───── PROVIDED RECORDS
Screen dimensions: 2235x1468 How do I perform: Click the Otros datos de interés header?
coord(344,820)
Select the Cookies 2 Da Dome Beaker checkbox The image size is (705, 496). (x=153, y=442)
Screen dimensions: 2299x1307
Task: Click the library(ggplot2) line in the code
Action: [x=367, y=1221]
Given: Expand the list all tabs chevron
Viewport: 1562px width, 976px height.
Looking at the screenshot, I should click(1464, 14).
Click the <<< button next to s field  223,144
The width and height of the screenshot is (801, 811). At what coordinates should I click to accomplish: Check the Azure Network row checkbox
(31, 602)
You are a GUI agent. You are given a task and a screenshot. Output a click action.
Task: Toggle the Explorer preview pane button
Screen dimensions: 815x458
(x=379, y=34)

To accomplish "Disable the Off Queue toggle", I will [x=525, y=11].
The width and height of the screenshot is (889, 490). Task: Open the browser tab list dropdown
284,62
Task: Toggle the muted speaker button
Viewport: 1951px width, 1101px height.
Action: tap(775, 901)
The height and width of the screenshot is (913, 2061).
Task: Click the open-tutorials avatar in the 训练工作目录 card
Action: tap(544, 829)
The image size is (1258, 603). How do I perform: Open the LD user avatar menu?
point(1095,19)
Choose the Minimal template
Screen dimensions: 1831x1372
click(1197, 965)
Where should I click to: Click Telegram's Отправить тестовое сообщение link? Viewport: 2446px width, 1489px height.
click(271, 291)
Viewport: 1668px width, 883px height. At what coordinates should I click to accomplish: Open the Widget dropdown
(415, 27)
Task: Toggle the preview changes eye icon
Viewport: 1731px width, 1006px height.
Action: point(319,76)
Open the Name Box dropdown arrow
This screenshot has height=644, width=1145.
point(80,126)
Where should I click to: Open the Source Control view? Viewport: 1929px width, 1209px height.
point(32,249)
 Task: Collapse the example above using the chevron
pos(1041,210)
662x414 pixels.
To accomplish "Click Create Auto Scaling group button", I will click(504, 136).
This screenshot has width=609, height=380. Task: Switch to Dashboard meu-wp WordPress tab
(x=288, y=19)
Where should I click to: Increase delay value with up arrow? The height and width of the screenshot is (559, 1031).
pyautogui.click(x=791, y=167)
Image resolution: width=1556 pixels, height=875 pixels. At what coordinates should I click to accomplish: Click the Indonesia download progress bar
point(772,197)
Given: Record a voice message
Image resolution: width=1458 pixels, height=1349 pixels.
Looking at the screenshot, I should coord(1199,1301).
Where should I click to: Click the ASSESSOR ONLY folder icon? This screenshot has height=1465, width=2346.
──────────
- TASK STATEMENT: Retype the whole listing above exactly.

- RESULT OF THIS EXERCISE:
Screen dimensions: 2235x1468 How do I perform: Click the Otros datos de interés header?
coord(344,820)
Select the Cookies 2 Da Dome Beaker checkbox The image size is (705, 496). (x=153, y=442)
Screen dimensions: 2299x1307
Task: Click the library(ggplot2) line in the code
Action: [x=367, y=1221]
Given: Expand the list all tabs chevron
Viewport: 1562px width, 976px height.
Looking at the screenshot, I should click(1464, 14).
Click the <<< button next to s field  223,144
The width and height of the screenshot is (801, 811). At what coordinates should I click to accomplish: Check the Azure Network row checkbox
(31, 602)
You are a GUI agent. You are given a task and a screenshot. Output a click action.
Task: Toggle the Explorer preview pane button
Screen dimensions: 815x458
(x=379, y=34)

To accomplish "Disable the Off Queue toggle", I will [x=525, y=11].
The width and height of the screenshot is (889, 490). Task: Open the browser tab list dropdown
284,62
Task: Toggle the muted speaker button
Viewport: 1951px width, 1101px height.
Action: tap(775, 901)
The height and width of the screenshot is (913, 2061).
Task: Click the open-tutorials avatar in the 训练工作目录 card
Action: tap(544, 829)
The image size is (1258, 603). How do I perform: Open the LD user avatar menu?
point(1095,19)
Choose the Minimal template
Screen dimensions: 1831x1372
click(1197, 965)
Where should I click to: Click Telegram's Отправить тестовое сообщение link? Viewport: 2446px width, 1489px height.
click(271, 291)
Viewport: 1668px width, 883px height. At what coordinates should I click to accomplish: Open the Widget dropdown
(415, 27)
Task: Toggle the preview changes eye icon
Viewport: 1731px width, 1006px height.
Action: point(319,76)
Open the Name Box dropdown arrow
This screenshot has height=644, width=1145.
point(80,126)
Where should I click to: Open the Source Control view? Viewport: 1929px width, 1209px height.
point(32,249)
 Task: Collapse the example above using the chevron
pos(1041,210)
662x414 pixels.
To accomplish "Click Create Auto Scaling group button", I will click(504, 136).
This screenshot has width=609, height=380. Task: Switch to Dashboard meu-wp WordPress tab
(x=288, y=19)
Where should I click to: Increase delay value with up arrow? The height and width of the screenshot is (559, 1031).
pyautogui.click(x=791, y=167)
Image resolution: width=1556 pixels, height=875 pixels. At what coordinates should I click to accomplish: Click the Indonesia download progress bar
point(772,197)
Given: Record a voice message
Image resolution: width=1458 pixels, height=1349 pixels.
Looking at the screenshot, I should coord(1199,1301).
Where should I click to: Click the ASSESSOR ONLY folder icon? This screenshot has height=1465, width=2346.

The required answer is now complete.